Exercise instructions: Only lines that contain the word "computer" are to be returned from the data below.

= Beginning of Section =

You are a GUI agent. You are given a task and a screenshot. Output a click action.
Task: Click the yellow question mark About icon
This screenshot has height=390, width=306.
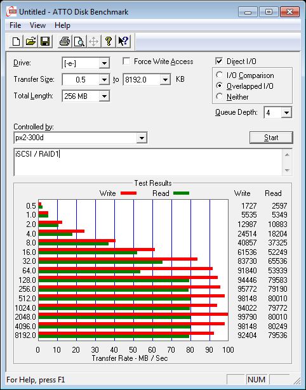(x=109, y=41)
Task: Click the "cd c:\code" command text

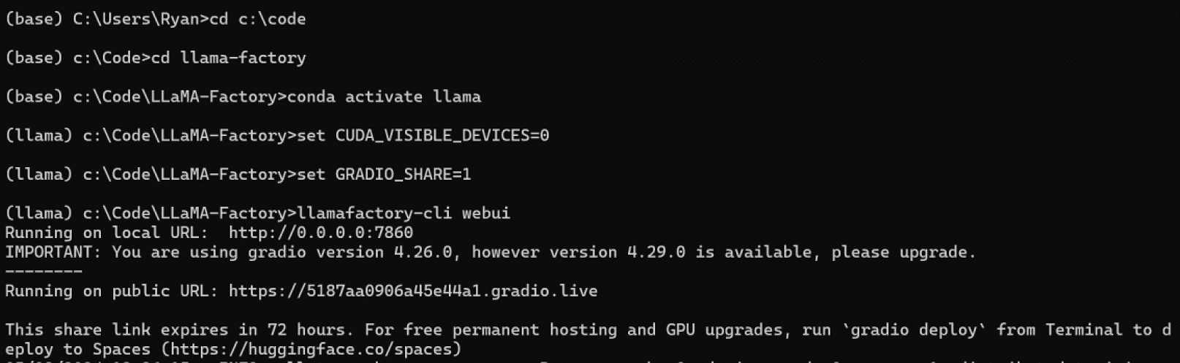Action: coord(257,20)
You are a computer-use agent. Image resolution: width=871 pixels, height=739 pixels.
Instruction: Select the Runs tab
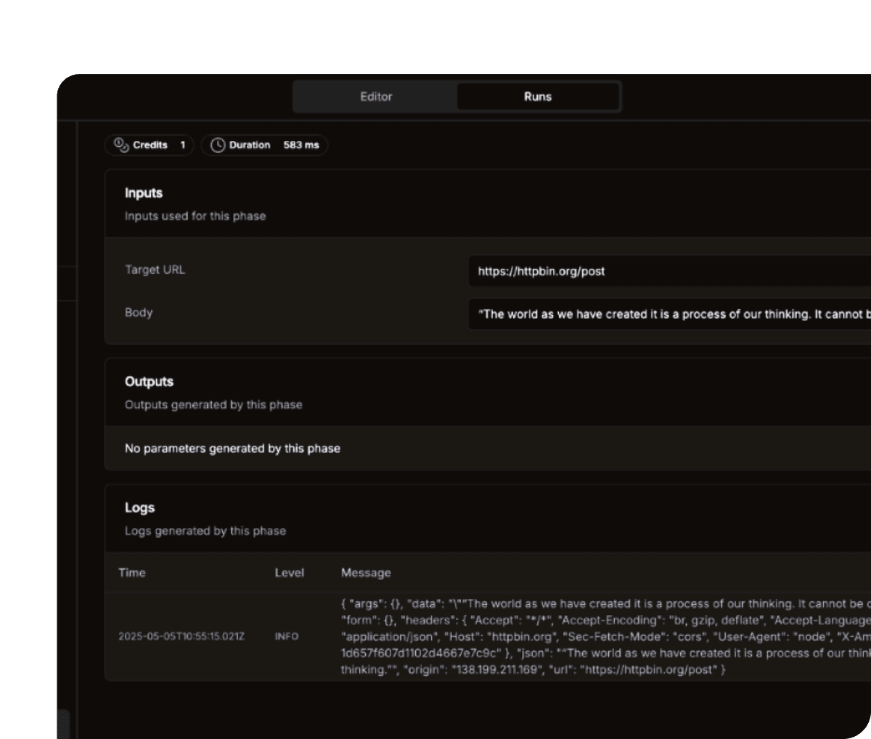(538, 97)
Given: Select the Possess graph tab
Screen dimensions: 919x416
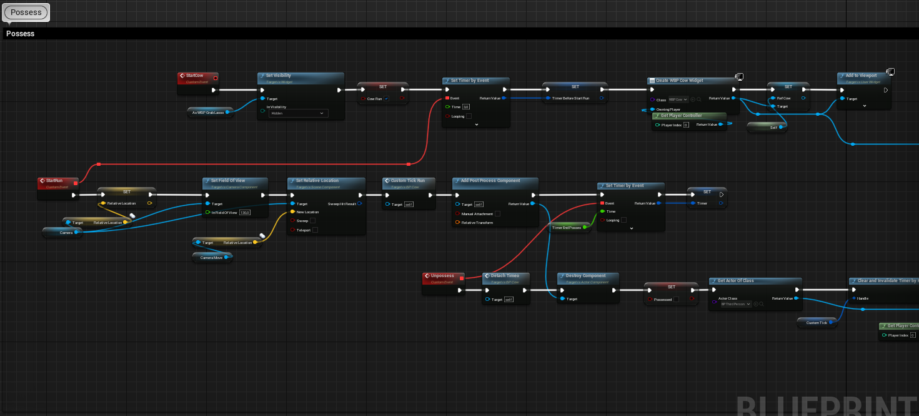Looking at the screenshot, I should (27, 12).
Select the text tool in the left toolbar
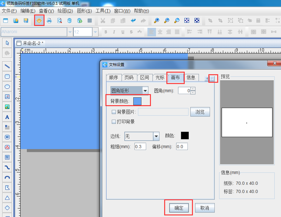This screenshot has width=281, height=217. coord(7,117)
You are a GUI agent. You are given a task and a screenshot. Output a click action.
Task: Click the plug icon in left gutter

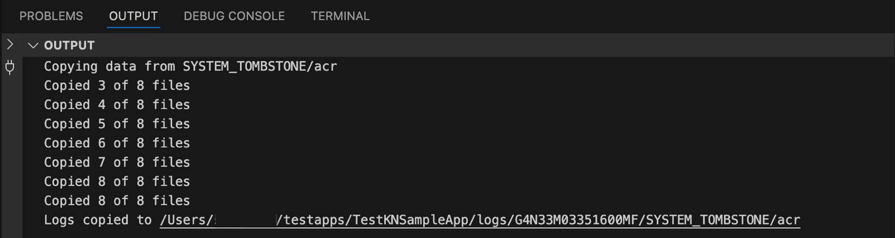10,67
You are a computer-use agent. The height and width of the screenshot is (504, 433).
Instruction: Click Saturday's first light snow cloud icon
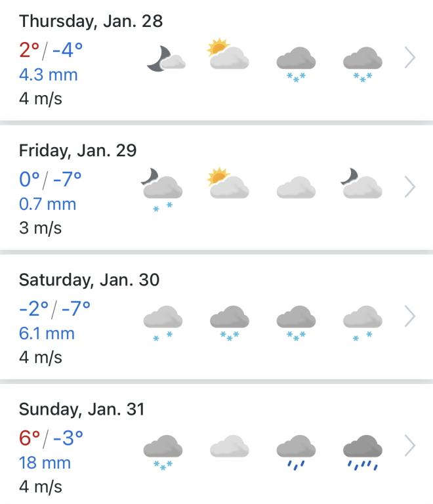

= End of Section =

Output below:
You are a computer-use agent. Image resolution: width=871 pixels, height=739 pixels.
You are a computer-use agent. The height and width of the screenshot is (504, 433).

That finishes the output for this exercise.